What It's Really Like to Live Together


I've been living with my boyfriend for about 9 months now, and he moved in a bit after 1 year of being together. This is the first time that I've lived with a s/o and although there have been some adjustments to do, and quite a bit of compromises, overall so far it has been an amazing experience, that I highly recommend to all couples, young and not-so-young. Here's what you can look forward to:

1) It's a big adjustment, and you don't really know what to expect. Even if your s/o spends a whole week at your place, living together will be different. There are some things you just can't expect and won't find out until they happen, but hey it's all part of the experience!

2) The "Honeymoon phase" or not the Honeymoon phase... Not sure if it's jut me but I won't lie, I did kind of expect to have a "honeymoon phase" the first month we lived together. Well I guess I've watched too many chick flicks. Honestly, since we were already spending 3-4 nights together per week...not much changed, and I see it as a good thing actually.
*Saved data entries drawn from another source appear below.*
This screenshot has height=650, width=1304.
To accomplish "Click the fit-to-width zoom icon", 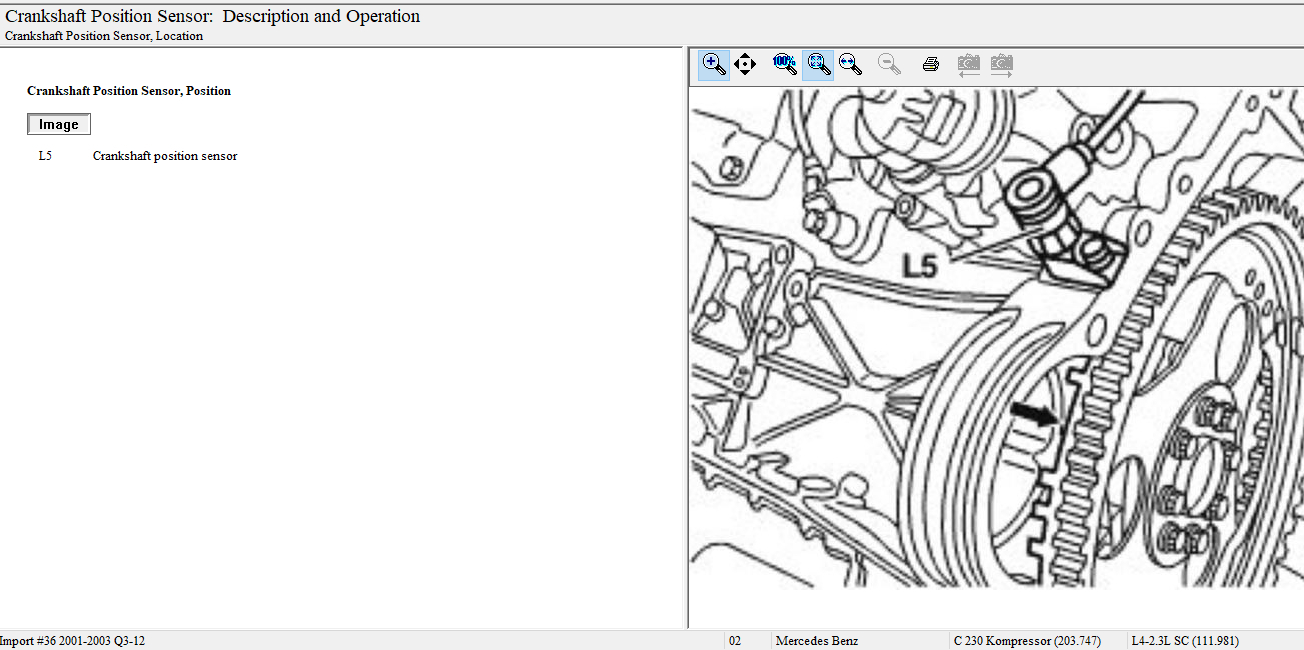I will point(850,65).
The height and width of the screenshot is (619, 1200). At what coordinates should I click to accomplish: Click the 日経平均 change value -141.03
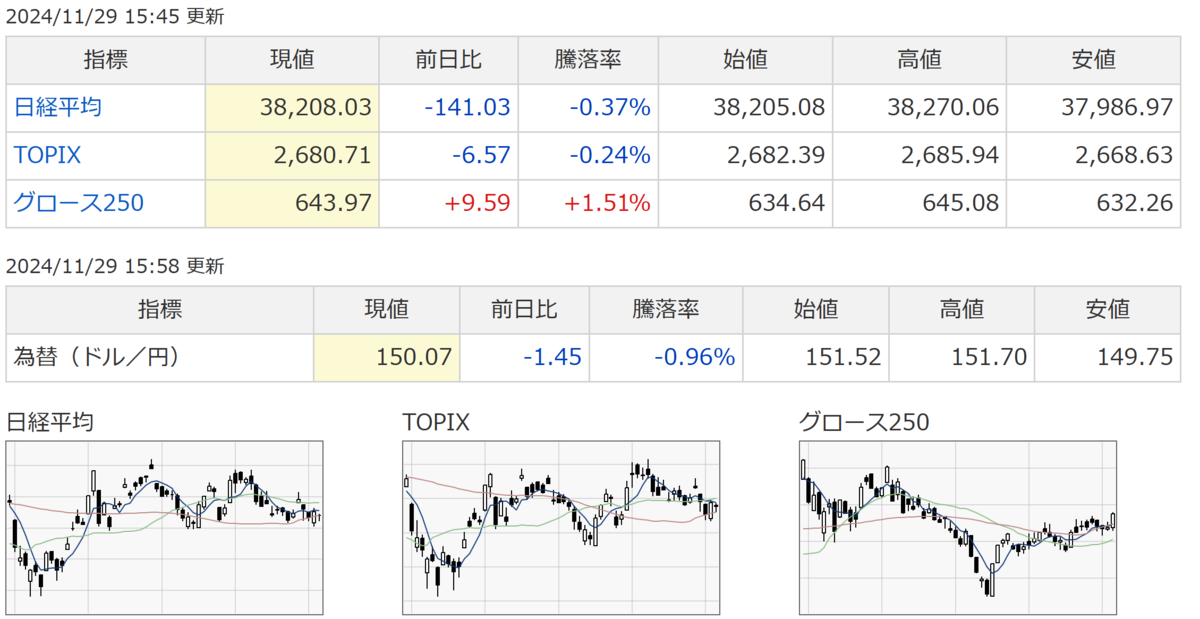pos(467,107)
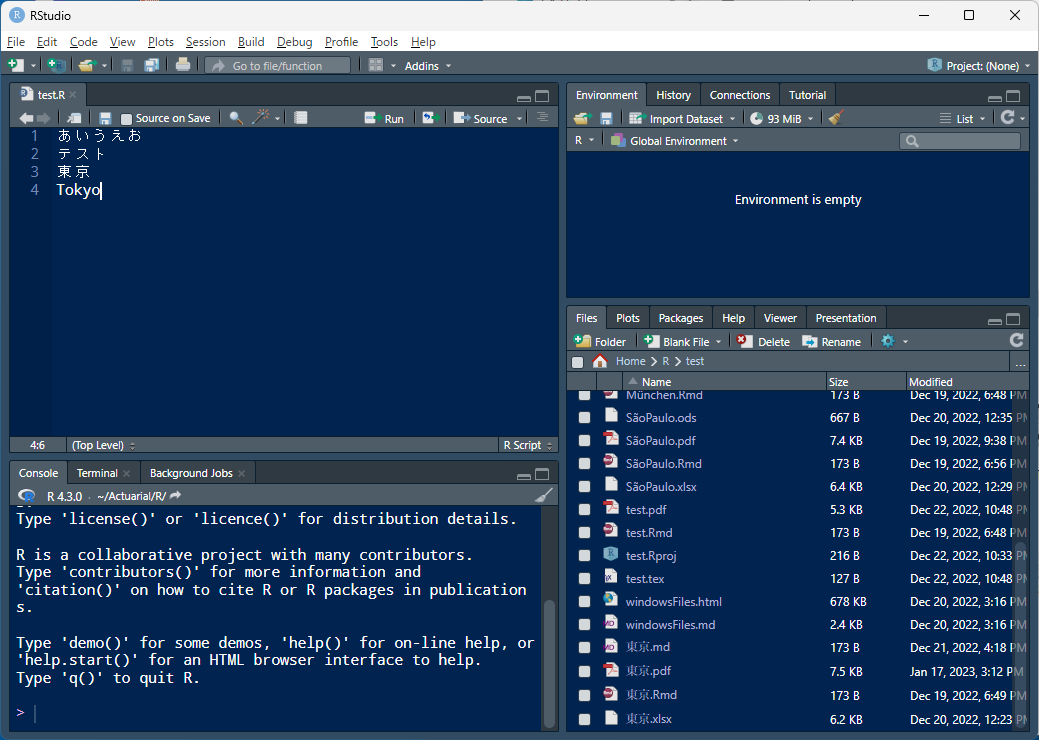
Task: Check the checkbox beside SãoPaulo.pdf
Action: pyautogui.click(x=584, y=440)
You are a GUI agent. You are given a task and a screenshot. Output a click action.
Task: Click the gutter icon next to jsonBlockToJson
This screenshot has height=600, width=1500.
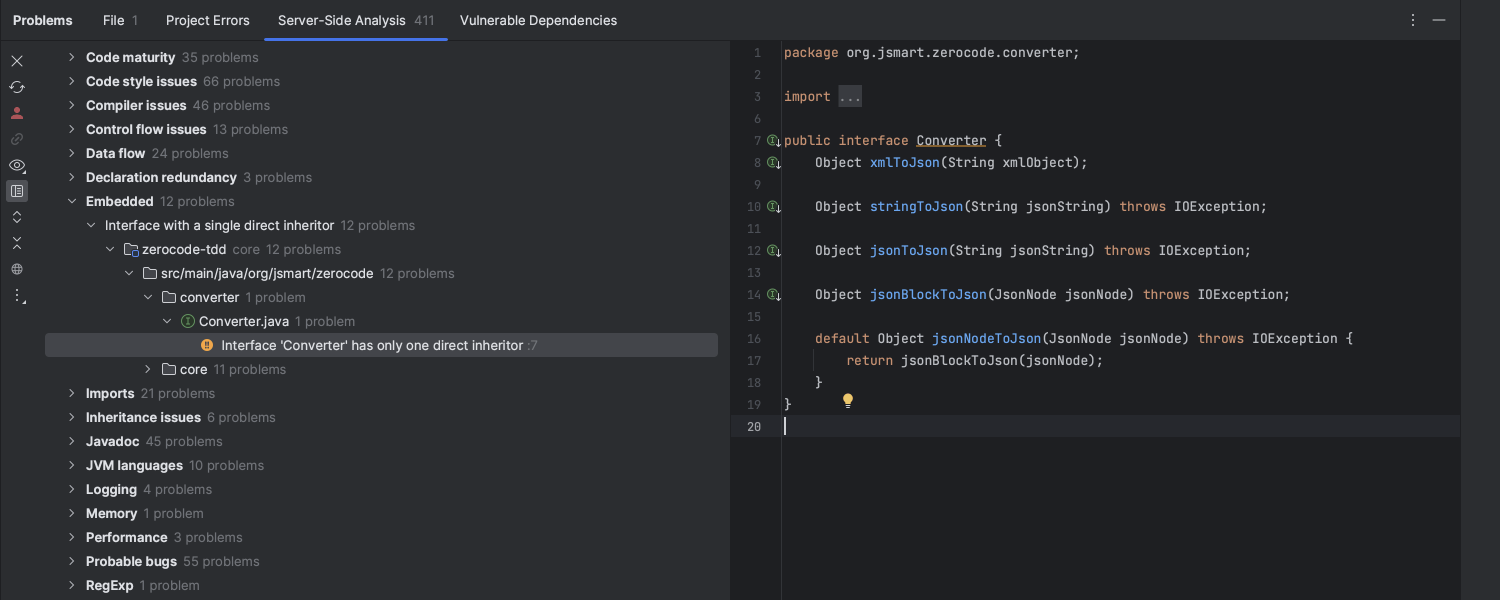coord(773,295)
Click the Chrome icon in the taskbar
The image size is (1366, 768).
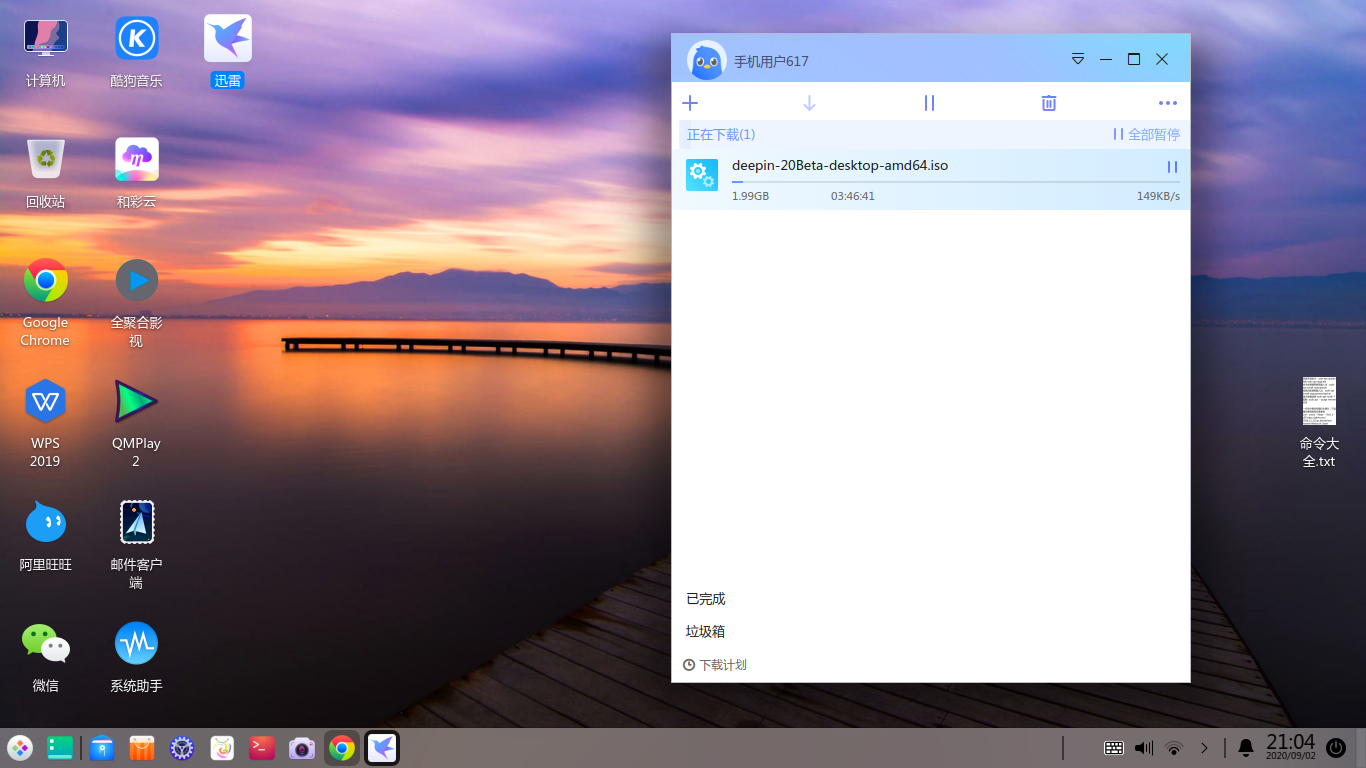(x=342, y=748)
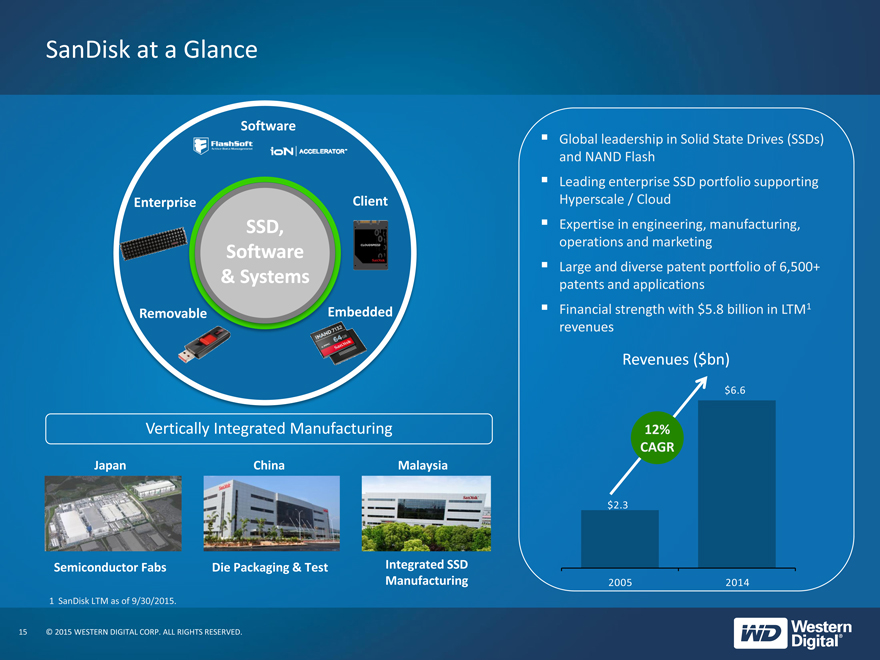Click the green 12% CAGR circle

657,438
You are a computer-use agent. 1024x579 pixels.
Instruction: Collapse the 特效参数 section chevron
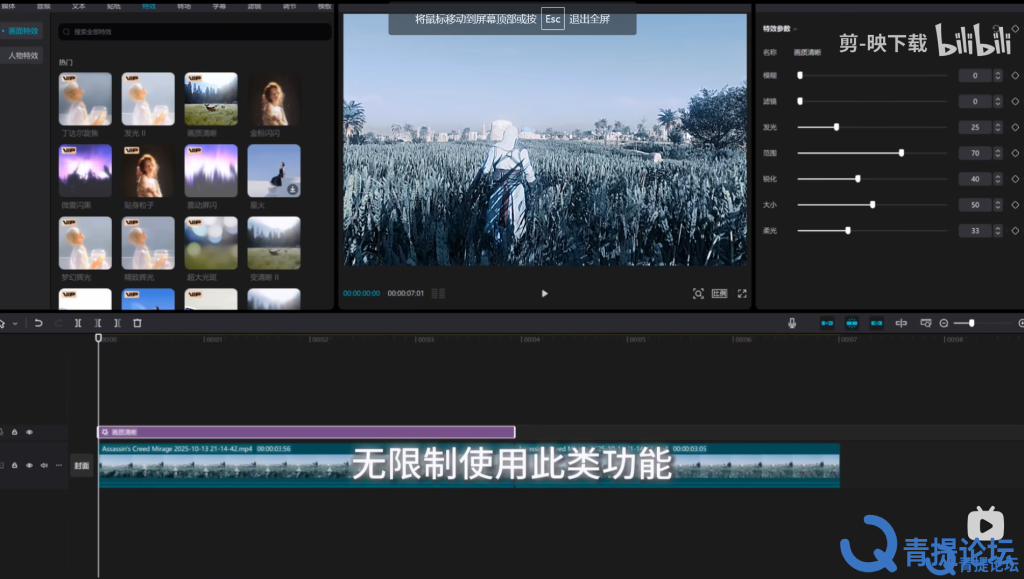(795, 29)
3) Splitting the bills. Most importantly, having a discussion about finances and budgetting for the rent, bills, expenses, groceries...etc. (so #adult)

4) Double the mess. I was living alone for almost a year before he moved in, and especially the fact that he eats double what I do and cooks double what I do = double the mess. Well I guess it was also a good thing that I wasn't a neat freak, because I probably would have freaked out a bit. As I mention in this post, I suggest to just chill out, ESPECIALLY in the beginning transition period.

5) Double the fun. Living with your s/o = lots of laughs, fooling around, pranking, and joking. There literally just isn't a day where we don't laugh, and it's always great to have someone cheer you up after a bad day.

6) Becoming comfortable around each other. You get to see it all, and see your partner in all of their moods. I don't believe there is such a thing as being "too comfortable". I think if you're truly in love there is nothing that will "turn you off" or "disgust" you about them.

7) Talking about serious stuff. Everyone has different expectations on things such as responsibilities and chores. It's important that you express your expectations, but also remain willing to compromise. Overall, all responsibilities should be fairly equally distributed, but this also does not mean that you shouldn't enjoy doing a bit more for your partner once in a while.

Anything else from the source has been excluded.